Addendum (Apr. 2024). It turns out there’s another online translation (and was back in 2008), the one by Benjamin Sher (whose site, now long gone, I linked to in 2005). For some reason Sher calls his version The Tower.

Comments

  1. the other day i’ve tried to translate Blok, actually it was the election day
    ***
    Predchuvstvuyu tebya, goda proxodyat mimo,
    Vse v oblike odnom predchuvstvuyu tebya,
    Ves’ gorizont v ogne i yasen nesterpimo,
    I molcha jdu, toskuya i lyubya.
    Ves gorizont v ogne i blizko poyavlenie,
    No strashno mne, izmenish oblik tu
    I derskoe vozbudish podozrenie,
    Smeniv v kontse privuchnue chertu.
    O, kak padu!

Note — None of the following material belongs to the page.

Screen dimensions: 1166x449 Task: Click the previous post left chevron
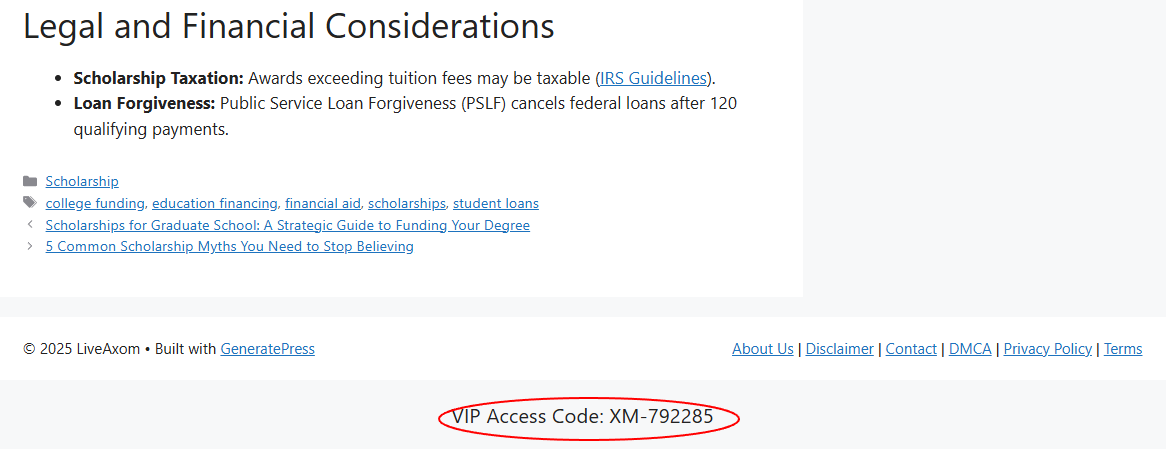pos(31,225)
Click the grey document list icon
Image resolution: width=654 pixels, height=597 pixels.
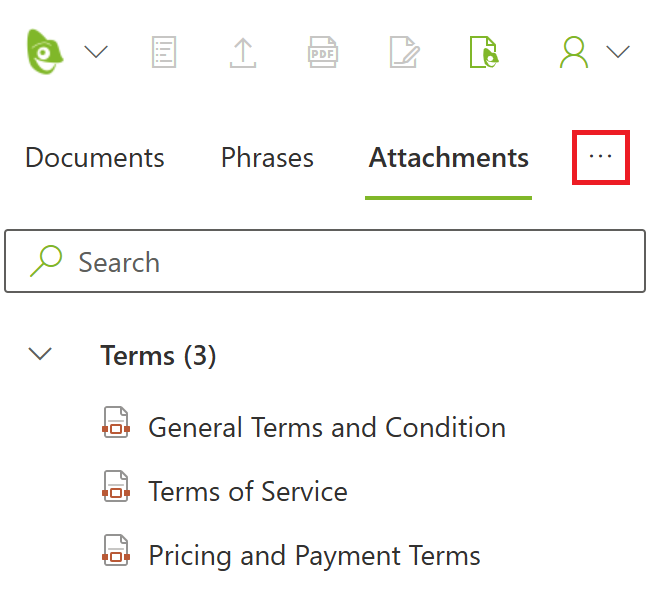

I gorestno, i nizko,
    Neodolev smertelnuya mechtu!
    Kak yasen gorizont i luchezarnost’ blizko,
    No strashno mne, izmenish oblik tu.
    I precall you, years are passing by,
    Presee you always the same in my mind.
    All horizon is in the flame
    Unbearably crystal clear
    And I wait for you silently,
    Lovingly and longing.
    The horizon’s in the flame
    And the appearance is getting closer
    I’m scared though,
    You would change your forms
    You would excite insolent suspicions
    Having changed in the end the habitual features.
    Oh, how will I fall! So miserably, lowly
    I won’t be able to overcome the deadly dream.
    How clear is the horizon
    And the light beams are coming nearer
    But scared I am,
    You will change your nature’s face.
    i recalled the poem from my memory, so there could be mistakes, should have looked it up, but i don’t have my book of Blok’s collected poems with me and couldn’t find the poem online
    i don’t know how to say predchuvvstvuyu – maybe it’s better to be pre-feel or just predict, or oblik or luchezarnost’ – beamodowning? 🙂
    would love to know other translations of the poem
    i forgot V. Soloviev’s excerpt cited by the poem, it was ‘i strashnui son jiteiskogo izgnaniya?soznaniya?(i forgot the word)..tu otvergnesh’ toskuya i lyubya’

  2. A. J. P. Crown says

    Tragedy (Ancient Greek: τραγῳδία, tragōidia, “goat-song”) is a form of art based on human suffering that offers its audience pleasure…
    A lot of people don’t know about tragos and goat, or indeed that it is delightful to keep goats, which is in itself a tragedy. I cannot understand why George Orwell would have kept only one, though; that is a small tragedy, goats being flock animals. I have written something about caprarchy. It still needs a lot of work, though.

  3. A. J. P. Crown says

    Oh, God, I give up. I suppose I ought to check these things with the preview button. Sorry.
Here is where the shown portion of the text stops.